Semantics in Intelligent Systems

Course pre-requisite(s): Basics of Mathematics, Probability, Statistics. Knowledge of Programming Languages.

Course Overview
The goal of the course is to provide students with an overview of the different state-ofthe-art strategies to handle structured and unstructured textual content, and to encode semantics-aware content representation in intelligent systems, such as user profiling
platforms, recommender systems, information retrieval and question answering systems. The course will start with basic notions about NLP and content representation, then it will follow with a discussion of more advanced and sophisticated methodologies, including recent knowledge graph embeddings and deep learning-based transformers, and will show how these techniques are applied to intelligent systems to improve predictive accuracy and overall user experience.

Learning Outcomes
By the end of this course, the learner will acquire knowledge about the fundamentals of semantics and intelligent systems. In particular, the learner will be able to know and understand:
- the theoretical, methodological, and operational aspects of semantics with particular reference to the main levels of content representation;
- the techniques and the main open-source frameworks for semantics and intelligent systems;
- the theoretical, methodological, and operational aspects of intelligent systems and semantic information indexing and sharing;
- the theoretical, methodological, and operational aspects of information filtering systems and recommender systems;
- the techniques and major open-source frameworks for the design of recommender systems.

Course Content
1. Semantics, NLP and content representation: basics. (Lecture: 4 hours)
2. Semantics, NLP and content representation: advanced techniques. (Lecture: 4 hours - Hands-on: 2 hours.)
3. Encoding endogenous semantics. (Lecture: 3 hours)
4. Encoding exogenous semantics (Lecture: 3 hours)
5. Intelligent systems based on semantics: semantics-aware recommender systems. (Lecture: 2 hours - Hands-on: 2 hours.)
6. Intelligent systems based on semantics: semantics-aware social media analysis. (Lecture: 2 hours - Hands-on: 2 hours.)
7. Intelligent systems based on semantics: advanced topics and challenges (deep learning, explanations, conversational systems, serendipity). (Lecture: 4 hours - Hands-on: 2 hours)
8. Individual/Group Project – 12 hours

Instructional Method
Most of the course will rely on lectures and seminars on basic and advanced topics related to content representation (22 hour).
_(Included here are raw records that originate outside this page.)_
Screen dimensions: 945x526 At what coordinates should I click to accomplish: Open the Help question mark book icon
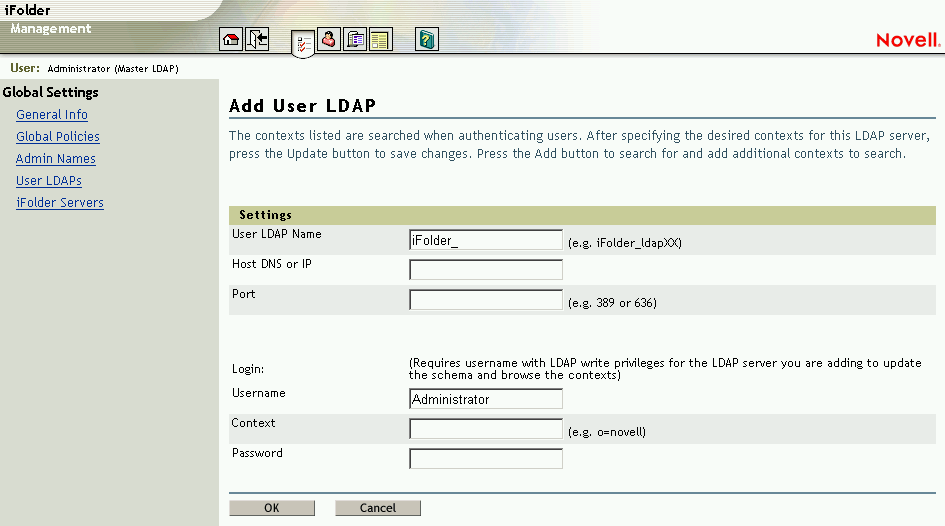click(x=427, y=40)
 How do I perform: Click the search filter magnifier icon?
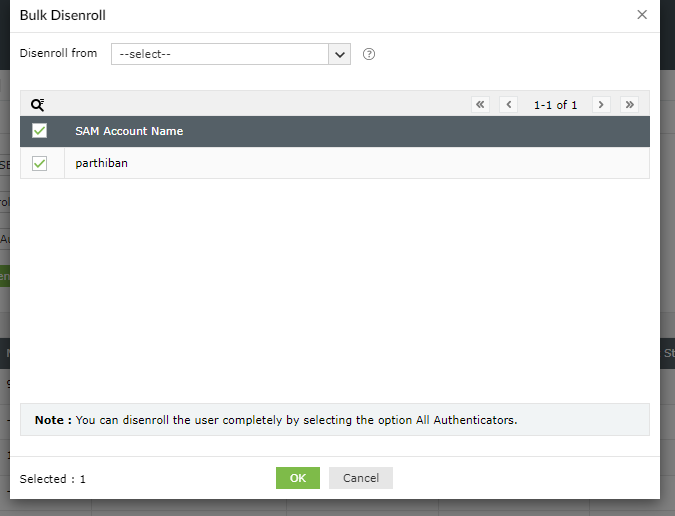coord(38,105)
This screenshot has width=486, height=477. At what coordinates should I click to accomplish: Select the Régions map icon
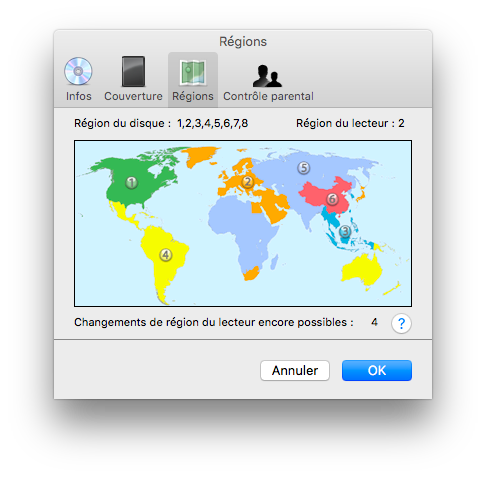[x=193, y=72]
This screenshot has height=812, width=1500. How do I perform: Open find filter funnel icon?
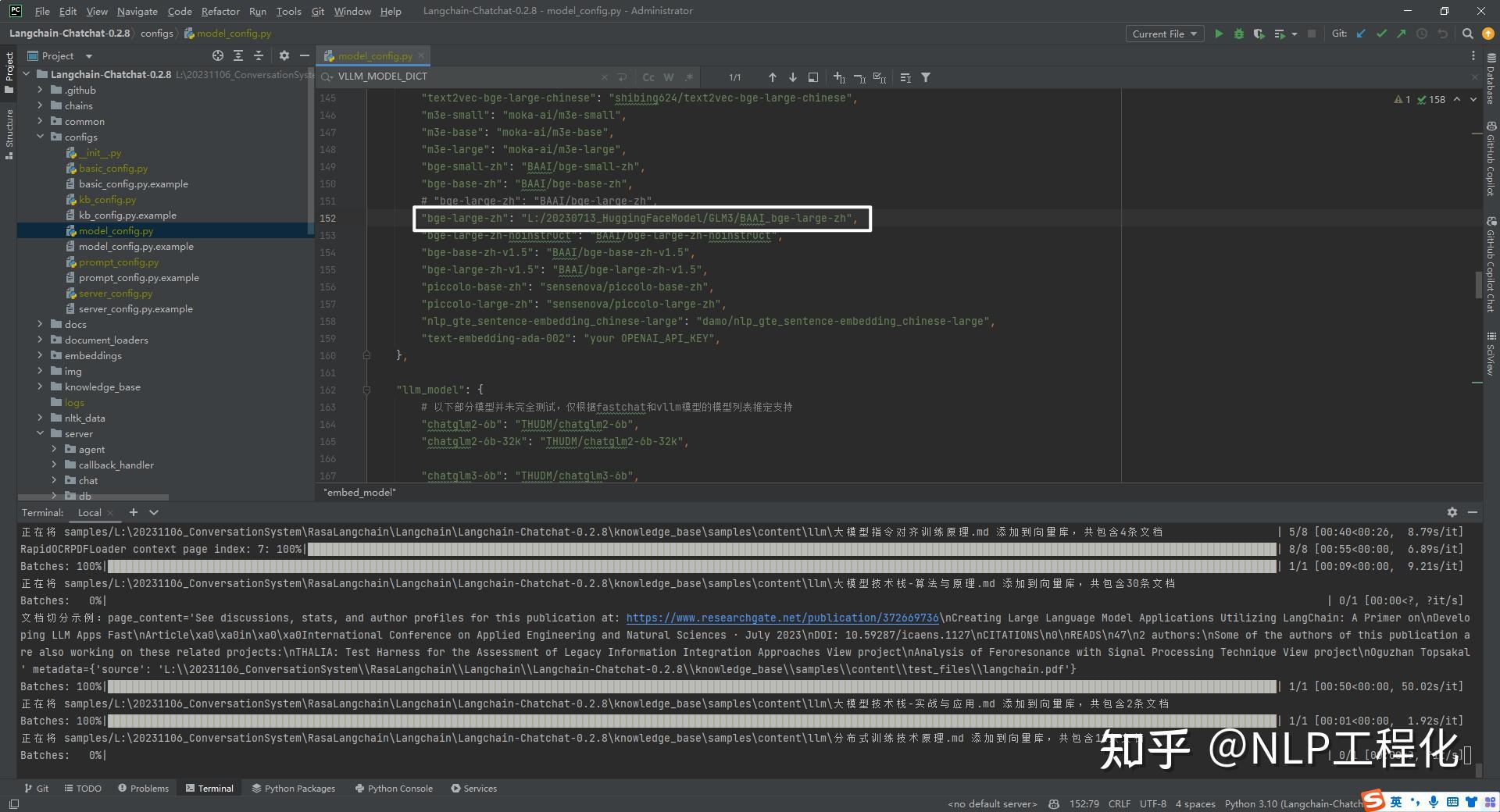[926, 77]
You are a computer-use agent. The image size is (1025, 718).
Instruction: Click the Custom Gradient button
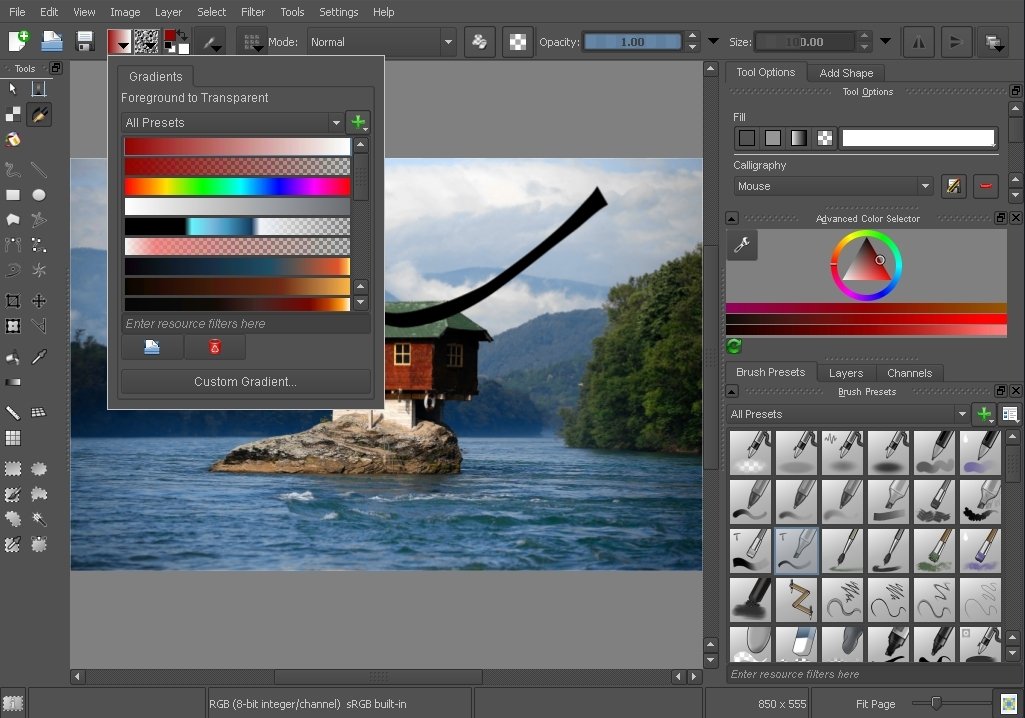244,381
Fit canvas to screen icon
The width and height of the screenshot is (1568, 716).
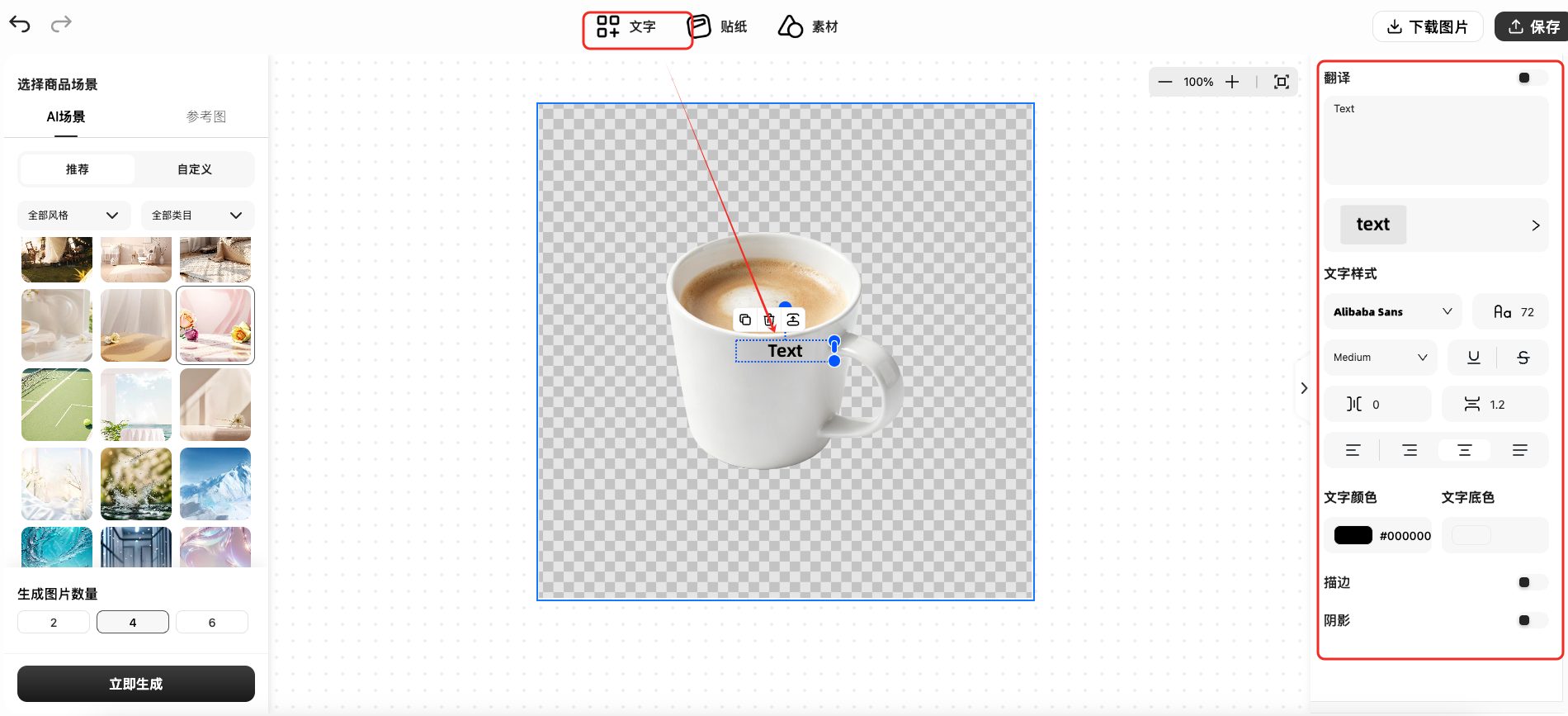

Then, 8 hours will be used as hands-on, to allow students to apply the concepts to concrete use-cases. Finally, 12 hours will be used to allow students to select and develop their own group projects, whose output will be used as final assessment of the course.

Required Course Materials
All the required materials will be shared throughout the course as PDF or Powerpoint files. Moreover, students are encouraged to read the book “Semantics in Adaptive and Personalized Systems: Methods, Tools and Applications'', edited by Springer”, since
most of the materials rely on the book.
As for the hands-on part, Python is required. Notebooks will be shared for the exercises.

Assessment
Each project work developed by a student/group of students will be evaluated and a grade will be assigned at the end of the course.